Kevin Lacz es un SEAL, un miembro del cuerpo de élite de la Marina de los Estados Unidos, y durante 2006 sirvió en Irak. El verano de ese año, probablemente el peor de la guerra, lo pasó en la ciudad de Ramadi, uno de los focos de la insurgencia. Su atalaya era una torre de seguridad, con el ojo derecho puesto en la mirilla de su MK11, un fusil semiautomático de ocho kilos y un calibre de 7.62 milímetros con la calavera de The Punisher (Los castigadores, como se llamaba el grupo) grabada en la culata. La vida y la muerte era todo lo que veía a través de ese círculo. Lacz, un armario de cien kilos de puro músculo, se considera El último francotirador; así se llama el libro (Editorial Crítica, 19,90 euros) que presentó ayer en Madrid, en el que relata sus experiencias en el frente de guerra.
la leyenda
Chris Kale es un personaje imprescindible para entender el interés que la figura del francotirador ha desatado en los últimos años.
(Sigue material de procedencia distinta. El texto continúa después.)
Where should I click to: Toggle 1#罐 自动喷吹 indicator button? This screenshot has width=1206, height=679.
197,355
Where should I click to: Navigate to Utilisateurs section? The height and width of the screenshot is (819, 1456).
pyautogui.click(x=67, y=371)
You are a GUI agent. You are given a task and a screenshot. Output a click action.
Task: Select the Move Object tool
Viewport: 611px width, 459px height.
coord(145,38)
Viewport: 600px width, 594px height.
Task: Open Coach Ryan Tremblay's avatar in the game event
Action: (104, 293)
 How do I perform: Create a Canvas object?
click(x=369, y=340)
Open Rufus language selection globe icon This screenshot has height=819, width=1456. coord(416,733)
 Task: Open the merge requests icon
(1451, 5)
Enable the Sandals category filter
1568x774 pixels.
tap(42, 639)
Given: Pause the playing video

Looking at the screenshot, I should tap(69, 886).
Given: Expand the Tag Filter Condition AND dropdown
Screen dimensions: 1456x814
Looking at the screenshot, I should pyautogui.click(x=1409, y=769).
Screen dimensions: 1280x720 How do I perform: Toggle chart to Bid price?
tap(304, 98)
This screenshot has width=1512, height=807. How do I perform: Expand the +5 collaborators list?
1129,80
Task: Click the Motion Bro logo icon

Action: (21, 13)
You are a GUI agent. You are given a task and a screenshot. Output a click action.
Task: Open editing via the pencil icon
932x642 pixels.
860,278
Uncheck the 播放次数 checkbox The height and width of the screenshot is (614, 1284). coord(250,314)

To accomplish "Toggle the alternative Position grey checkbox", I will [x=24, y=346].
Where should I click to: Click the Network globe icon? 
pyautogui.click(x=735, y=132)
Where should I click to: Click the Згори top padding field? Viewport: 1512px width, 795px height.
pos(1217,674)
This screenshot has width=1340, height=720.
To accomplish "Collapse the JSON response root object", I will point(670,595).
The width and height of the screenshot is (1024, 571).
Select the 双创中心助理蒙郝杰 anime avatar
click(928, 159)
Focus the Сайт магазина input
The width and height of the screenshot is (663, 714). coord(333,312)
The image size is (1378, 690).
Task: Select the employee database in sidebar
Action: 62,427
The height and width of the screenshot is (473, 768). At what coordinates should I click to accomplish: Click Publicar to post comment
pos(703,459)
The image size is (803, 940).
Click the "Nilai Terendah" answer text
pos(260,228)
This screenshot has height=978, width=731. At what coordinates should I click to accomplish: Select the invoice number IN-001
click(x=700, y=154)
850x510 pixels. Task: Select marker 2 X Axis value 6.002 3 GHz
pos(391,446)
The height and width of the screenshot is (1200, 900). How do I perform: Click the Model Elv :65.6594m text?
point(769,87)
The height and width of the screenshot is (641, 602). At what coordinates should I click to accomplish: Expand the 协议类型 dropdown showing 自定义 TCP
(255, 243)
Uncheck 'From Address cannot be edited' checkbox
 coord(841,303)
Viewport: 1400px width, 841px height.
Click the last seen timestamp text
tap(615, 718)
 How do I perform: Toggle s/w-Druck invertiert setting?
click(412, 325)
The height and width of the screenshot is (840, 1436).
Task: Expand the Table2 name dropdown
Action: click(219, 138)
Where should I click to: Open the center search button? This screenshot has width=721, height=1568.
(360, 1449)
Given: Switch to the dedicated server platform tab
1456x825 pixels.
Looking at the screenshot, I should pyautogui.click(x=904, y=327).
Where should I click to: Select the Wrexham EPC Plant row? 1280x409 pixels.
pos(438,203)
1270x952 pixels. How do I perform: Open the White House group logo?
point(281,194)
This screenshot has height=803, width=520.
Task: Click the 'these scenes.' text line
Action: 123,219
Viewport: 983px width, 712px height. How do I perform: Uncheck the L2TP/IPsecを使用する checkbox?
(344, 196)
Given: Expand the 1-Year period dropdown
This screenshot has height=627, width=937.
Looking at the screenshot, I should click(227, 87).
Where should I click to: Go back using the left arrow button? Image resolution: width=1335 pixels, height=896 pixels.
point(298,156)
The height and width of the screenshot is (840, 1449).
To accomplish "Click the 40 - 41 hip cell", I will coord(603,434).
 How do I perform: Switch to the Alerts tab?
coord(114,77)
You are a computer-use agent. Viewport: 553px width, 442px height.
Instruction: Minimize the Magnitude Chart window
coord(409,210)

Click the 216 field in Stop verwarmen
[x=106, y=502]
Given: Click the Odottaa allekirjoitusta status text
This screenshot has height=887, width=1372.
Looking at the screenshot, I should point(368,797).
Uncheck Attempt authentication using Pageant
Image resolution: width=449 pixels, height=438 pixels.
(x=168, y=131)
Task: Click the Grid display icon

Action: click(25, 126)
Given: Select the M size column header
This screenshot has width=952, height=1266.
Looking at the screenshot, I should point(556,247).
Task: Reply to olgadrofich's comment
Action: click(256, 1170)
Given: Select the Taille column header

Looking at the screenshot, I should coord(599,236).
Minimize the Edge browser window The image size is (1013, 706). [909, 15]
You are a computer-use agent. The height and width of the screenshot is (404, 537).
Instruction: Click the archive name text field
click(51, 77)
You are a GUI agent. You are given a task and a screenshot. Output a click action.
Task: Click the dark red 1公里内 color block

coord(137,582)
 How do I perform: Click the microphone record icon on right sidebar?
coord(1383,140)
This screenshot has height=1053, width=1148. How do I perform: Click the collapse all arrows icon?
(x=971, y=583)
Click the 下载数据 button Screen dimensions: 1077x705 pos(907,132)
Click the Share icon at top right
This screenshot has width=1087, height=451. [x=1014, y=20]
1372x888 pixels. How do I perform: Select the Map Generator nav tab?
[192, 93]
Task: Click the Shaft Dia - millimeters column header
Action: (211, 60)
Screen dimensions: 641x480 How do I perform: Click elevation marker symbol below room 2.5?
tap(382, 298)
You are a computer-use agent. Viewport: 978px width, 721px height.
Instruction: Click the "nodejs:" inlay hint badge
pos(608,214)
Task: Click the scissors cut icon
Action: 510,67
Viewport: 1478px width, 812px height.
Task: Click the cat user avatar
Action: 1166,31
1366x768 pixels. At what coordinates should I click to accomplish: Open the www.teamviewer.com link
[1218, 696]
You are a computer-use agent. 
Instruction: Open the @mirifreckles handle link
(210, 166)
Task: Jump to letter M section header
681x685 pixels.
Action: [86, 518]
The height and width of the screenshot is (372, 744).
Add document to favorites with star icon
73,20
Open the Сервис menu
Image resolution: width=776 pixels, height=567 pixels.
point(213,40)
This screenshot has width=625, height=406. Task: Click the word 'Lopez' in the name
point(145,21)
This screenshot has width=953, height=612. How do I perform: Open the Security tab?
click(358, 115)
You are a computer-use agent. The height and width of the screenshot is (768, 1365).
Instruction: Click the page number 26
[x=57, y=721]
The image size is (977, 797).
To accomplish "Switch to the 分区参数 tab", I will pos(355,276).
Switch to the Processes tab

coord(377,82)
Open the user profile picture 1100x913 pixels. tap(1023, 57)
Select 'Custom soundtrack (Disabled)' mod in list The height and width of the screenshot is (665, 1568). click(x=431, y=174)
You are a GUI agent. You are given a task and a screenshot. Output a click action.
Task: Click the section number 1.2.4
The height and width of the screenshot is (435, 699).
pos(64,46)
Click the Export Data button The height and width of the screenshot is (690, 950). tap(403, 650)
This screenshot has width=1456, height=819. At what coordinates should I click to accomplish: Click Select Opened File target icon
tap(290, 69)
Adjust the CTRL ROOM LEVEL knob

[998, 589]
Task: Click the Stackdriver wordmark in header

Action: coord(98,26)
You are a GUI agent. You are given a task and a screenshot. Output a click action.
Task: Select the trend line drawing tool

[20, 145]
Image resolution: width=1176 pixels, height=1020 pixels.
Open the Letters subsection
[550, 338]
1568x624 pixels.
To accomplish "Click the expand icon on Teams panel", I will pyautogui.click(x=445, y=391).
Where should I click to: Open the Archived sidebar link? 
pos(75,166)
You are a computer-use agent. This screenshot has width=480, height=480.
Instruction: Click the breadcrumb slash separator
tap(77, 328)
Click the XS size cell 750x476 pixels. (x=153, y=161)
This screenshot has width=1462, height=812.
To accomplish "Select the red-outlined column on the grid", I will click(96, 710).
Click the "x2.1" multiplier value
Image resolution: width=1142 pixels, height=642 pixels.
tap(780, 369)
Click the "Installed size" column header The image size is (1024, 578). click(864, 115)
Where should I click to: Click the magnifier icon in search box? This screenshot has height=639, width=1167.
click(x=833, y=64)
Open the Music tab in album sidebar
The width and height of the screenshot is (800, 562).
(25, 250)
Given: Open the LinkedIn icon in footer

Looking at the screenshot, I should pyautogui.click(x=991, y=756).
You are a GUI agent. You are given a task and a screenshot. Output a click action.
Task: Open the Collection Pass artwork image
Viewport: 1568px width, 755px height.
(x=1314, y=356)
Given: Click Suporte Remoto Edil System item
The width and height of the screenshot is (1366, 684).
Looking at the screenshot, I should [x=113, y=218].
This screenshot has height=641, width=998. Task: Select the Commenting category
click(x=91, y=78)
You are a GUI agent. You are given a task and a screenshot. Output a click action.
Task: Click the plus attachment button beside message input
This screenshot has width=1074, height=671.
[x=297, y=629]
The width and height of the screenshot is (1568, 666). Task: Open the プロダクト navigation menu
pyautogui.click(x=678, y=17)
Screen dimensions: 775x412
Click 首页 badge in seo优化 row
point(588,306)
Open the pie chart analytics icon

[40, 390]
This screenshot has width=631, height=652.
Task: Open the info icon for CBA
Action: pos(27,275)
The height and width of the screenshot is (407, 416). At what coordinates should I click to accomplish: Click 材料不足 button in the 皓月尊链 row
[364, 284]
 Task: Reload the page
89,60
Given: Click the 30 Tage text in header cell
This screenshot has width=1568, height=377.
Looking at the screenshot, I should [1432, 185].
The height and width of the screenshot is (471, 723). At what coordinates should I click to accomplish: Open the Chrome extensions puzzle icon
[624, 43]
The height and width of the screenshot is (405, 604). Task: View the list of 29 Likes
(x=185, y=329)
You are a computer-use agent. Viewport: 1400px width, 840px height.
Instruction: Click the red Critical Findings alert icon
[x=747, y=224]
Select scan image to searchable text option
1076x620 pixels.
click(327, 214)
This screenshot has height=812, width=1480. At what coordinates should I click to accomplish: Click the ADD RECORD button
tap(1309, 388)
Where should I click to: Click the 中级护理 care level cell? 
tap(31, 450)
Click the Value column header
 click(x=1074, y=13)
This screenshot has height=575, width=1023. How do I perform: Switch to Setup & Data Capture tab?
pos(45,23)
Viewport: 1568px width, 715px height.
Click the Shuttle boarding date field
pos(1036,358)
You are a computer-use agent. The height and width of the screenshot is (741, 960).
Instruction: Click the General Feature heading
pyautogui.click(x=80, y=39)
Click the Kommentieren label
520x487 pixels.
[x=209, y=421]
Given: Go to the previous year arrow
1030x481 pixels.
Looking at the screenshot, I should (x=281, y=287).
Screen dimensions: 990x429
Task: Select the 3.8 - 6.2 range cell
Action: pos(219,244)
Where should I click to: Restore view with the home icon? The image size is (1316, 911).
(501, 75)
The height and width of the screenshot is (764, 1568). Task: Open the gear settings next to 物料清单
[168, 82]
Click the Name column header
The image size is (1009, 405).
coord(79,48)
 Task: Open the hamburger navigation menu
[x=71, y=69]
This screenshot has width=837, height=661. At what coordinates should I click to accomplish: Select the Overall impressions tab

La Leyenda, como le llamaban sus compañeros, mató en Irak a 150 personas, según confirmó el Pentágono (las muertes podrían ser más). Él mismo escribió su biografía (American Sniper), llevada al cine por Clint Eastwood con Bradley Cooper como actor principal, Sienna Miller, en el papel de Tata, la esposa de Kale, y el propio Kevin Lacz interpretándose a sí mismo como su compañero inseparable. "Mi amigo Kale sigue inspirando a muchos jóvenes que se apuntan al Ejército. Ahora hay gente que pone en duda sus méritos, que cuestiona sus medallas. Eso no se lo decían cuando vivía", se lamenta Lacz. Kale murió el 2 de febrero de 2013. Eddie Ray Routh, un veterano que sufría esquizofrenia y al que Kale ayudaba a reintegrarse a la vida civil, lo asesinó a tiros sin motivo aparente. Tenía 38 años.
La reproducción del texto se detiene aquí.